What you should do>
Extract every line between the one with "[Call Mon-Fri] (12, 2366)" and the end of the entries, both included, word for word and free of pictures.
━━━ Given records
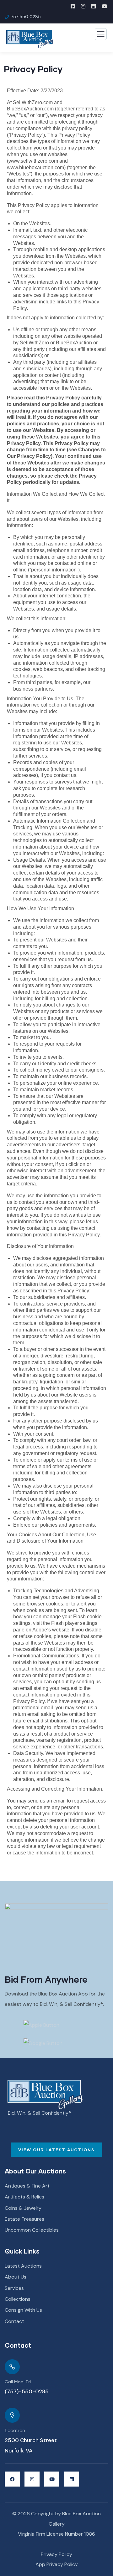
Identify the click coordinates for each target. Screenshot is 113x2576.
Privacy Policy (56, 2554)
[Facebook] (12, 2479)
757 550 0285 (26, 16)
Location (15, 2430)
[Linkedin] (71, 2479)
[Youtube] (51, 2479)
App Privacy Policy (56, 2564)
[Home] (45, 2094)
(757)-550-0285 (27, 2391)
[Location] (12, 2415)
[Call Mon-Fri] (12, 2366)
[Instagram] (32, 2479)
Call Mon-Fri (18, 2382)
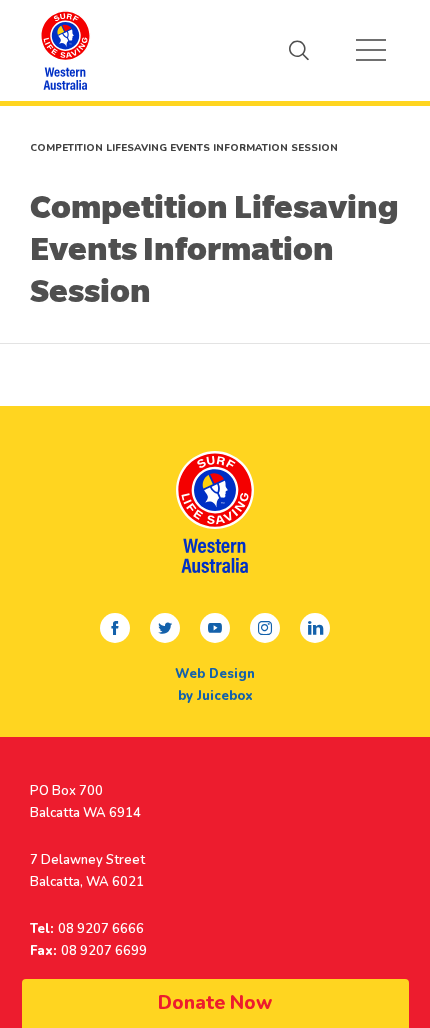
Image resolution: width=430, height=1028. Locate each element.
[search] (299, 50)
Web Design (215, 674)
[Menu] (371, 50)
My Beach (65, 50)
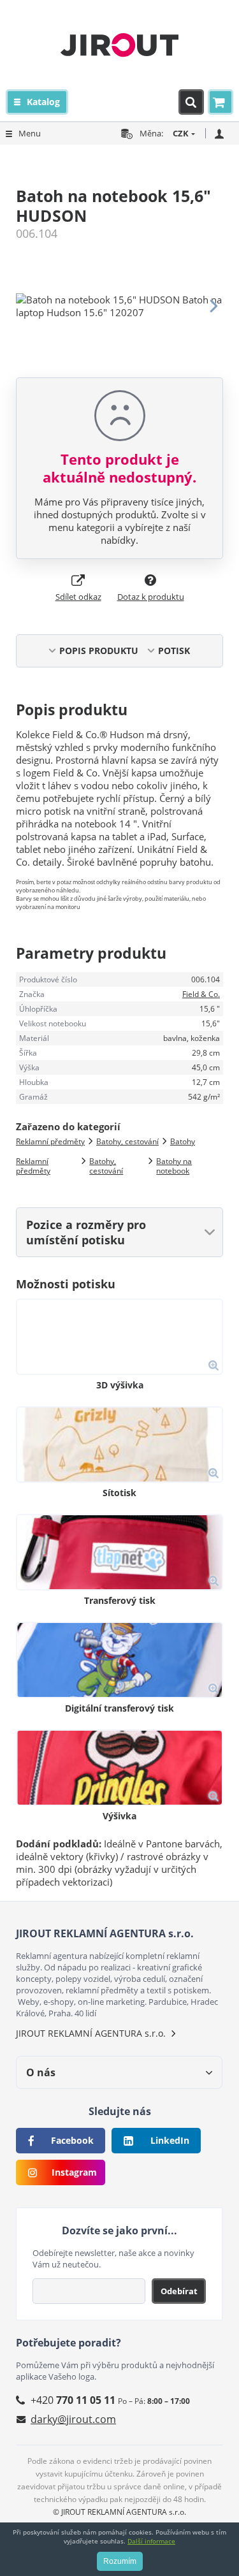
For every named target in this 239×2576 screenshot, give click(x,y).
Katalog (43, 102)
━━━━━━
Solution for this task>
[Call Mon-Fri] (12, 2366)
[Instagram] (32, 2479)
Call Mon-Fri (18, 2382)
Image resolution: width=430, height=1028. Locate each element.
[search] (299, 50)
Web Design (215, 674)
[Menu] (371, 50)
My Beach (65, 50)
For every named target in this 239×2576 screenshot, give click(x,y).
Katalog (43, 102)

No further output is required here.